Mala de mão era como meu pai me chamava porque eu só queria estar com ele, principalmente naqueles momentos mais inoportunos, quando tudo que os pais menos querem é saber dos filhos sob sua responsabilidade.
Na verdade eu acho que, como toda criança (ou a maioria delas) eu era metida e queria estar no meio das pessoas ditas “importantes”. Se meu pai estivesse conversando com prefeito, deputado, vereadores, era para o colo dele que queria ir.
Isso é minha mãe que me conta. Não lembro de muita coisa. Exceto uma vez que ele quis jogar baralho no bar (o que normalmente ele fazia muito em casa) e quis porque quis ir com ele – e fui. Não me pergunte detalhes dessa tarde, porque eu não vou lembrar, como não lembrarei detalhes de muitas coisas nas quais ele, meu velho pai, estava presente.

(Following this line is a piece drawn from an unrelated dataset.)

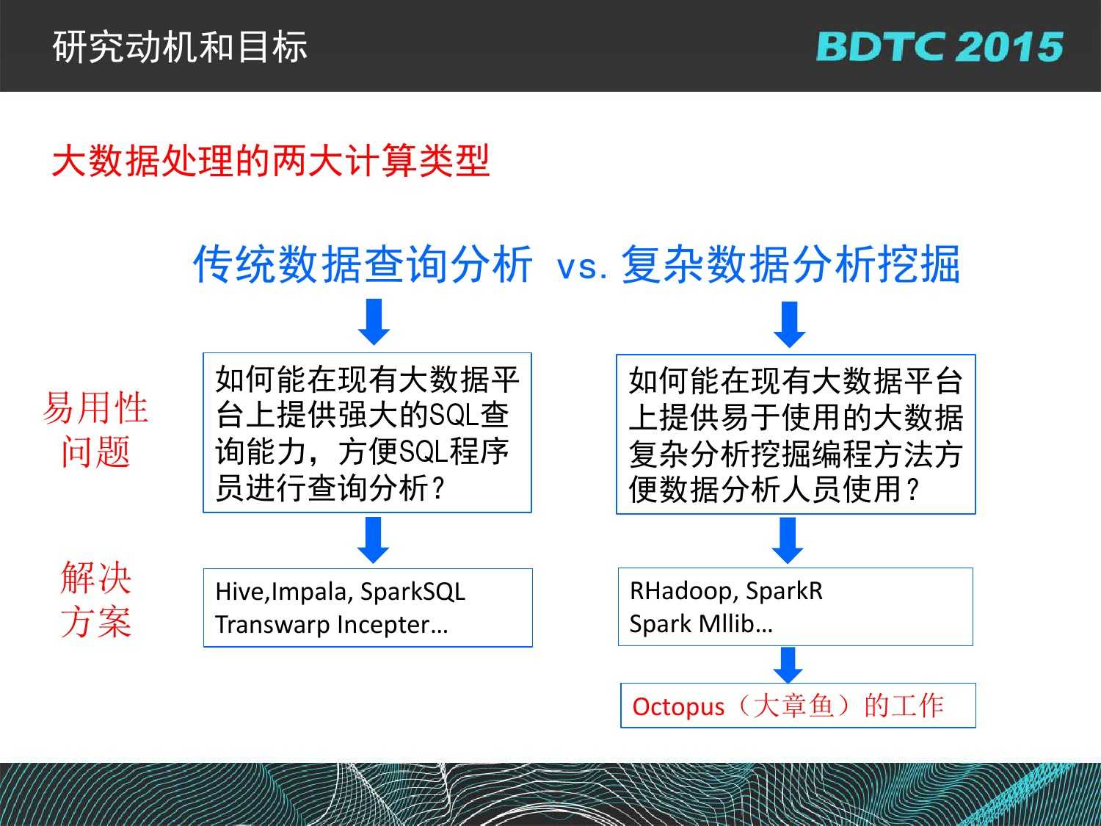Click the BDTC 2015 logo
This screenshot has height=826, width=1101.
[x=940, y=47]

Dos cinco anos e meio em que convivi com meu pai tudo o que sei é de ouvir falar. Minha mente criou uma espécie de bloqueio entre aquele dia 3/6/1984 e o passado. Daquele dia sei tudo, desde a casa quase vazia pela manhã, ao doloroso momento de sua morte, com a casa enchendo de pessoas, o velório e o sepultamento.
Não lembro com tristeza é só saudade. Talvez certa frustração por termos ficado tão cedo sem ele.

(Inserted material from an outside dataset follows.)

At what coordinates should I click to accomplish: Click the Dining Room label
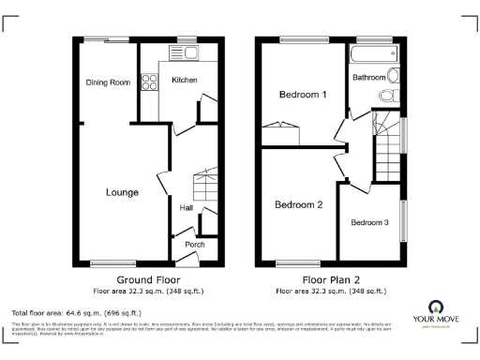pyautogui.click(x=108, y=82)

Roroquinha é o diminutivo de “roca” (de saroca), como minha mãe me chama. É também como meu irmão mais velho costuma me chamar, principalmente quando está bebendo...

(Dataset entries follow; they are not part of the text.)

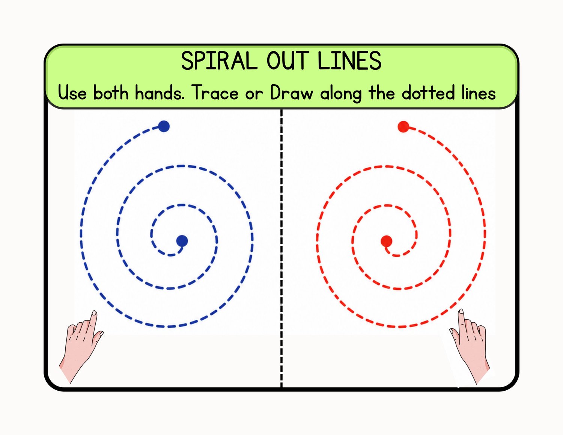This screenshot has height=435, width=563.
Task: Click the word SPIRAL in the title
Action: click(x=220, y=61)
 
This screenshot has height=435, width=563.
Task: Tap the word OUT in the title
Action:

Minha mãe é essa pessoa, como todas as mães, incapazes de ser descrita em palavras. Uma mulher frágil, que se transformou numa leoa para criar os 5 filhos. Minha mãe é a expressão real da dedicação aos filhos.
Lembro da tristeza quando meu irmão não fez o vestibular porque não tinha o dinheiro pra inscrição. Ela chorou.
Lembro quando ela recebeu, depois de mais de um ano, a primeira pensão do meu pai, foi a primeira vez depois que ele morreu que ela comprou biscoito e refrigerante.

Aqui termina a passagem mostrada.